→ WORK INSTRUCTION:
A single count is required: the lines of the data below in which the word "width" occurs.

→ INPUT DATA:
:::

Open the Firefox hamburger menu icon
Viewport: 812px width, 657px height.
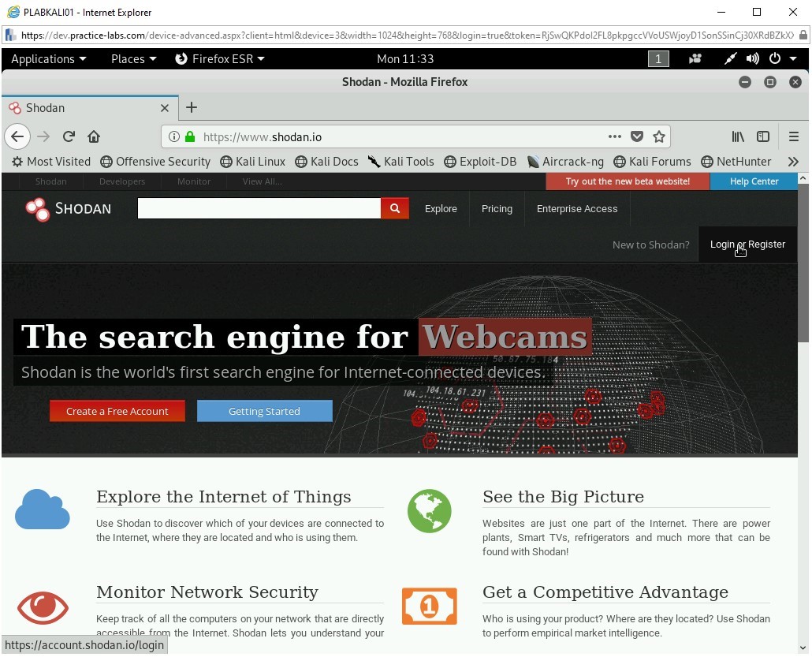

:::

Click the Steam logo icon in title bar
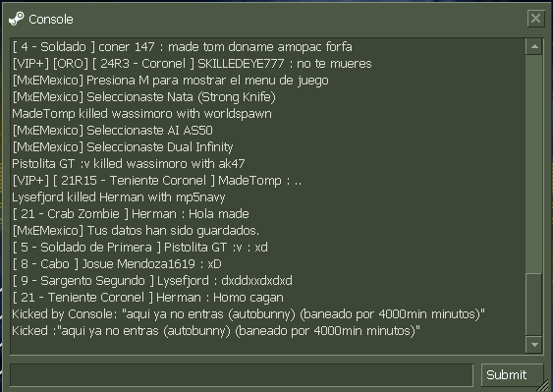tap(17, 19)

:::

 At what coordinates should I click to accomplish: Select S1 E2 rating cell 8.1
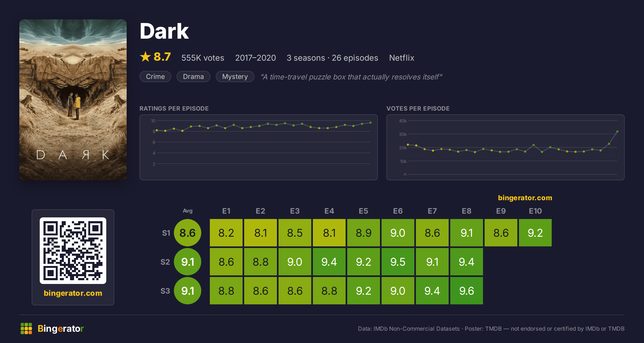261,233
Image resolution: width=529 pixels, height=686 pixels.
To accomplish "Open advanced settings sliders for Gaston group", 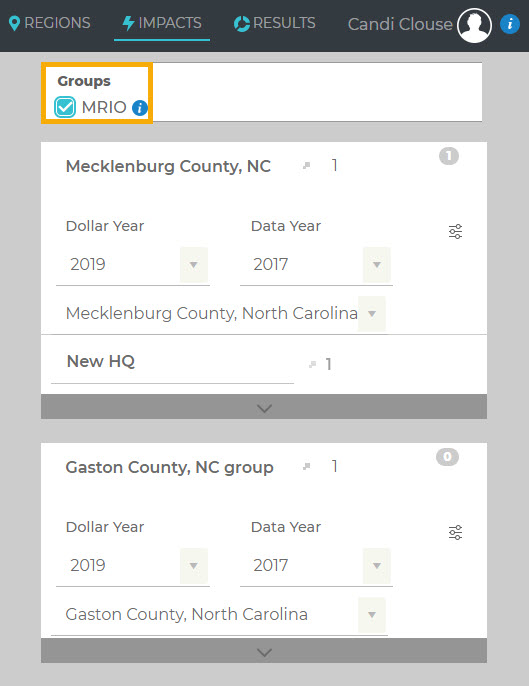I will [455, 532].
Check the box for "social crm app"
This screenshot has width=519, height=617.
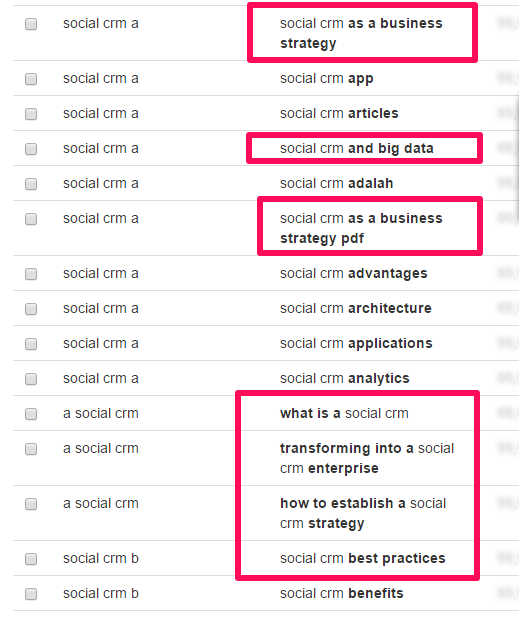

:::

→ OUTPUT FOR THIS TASK:
3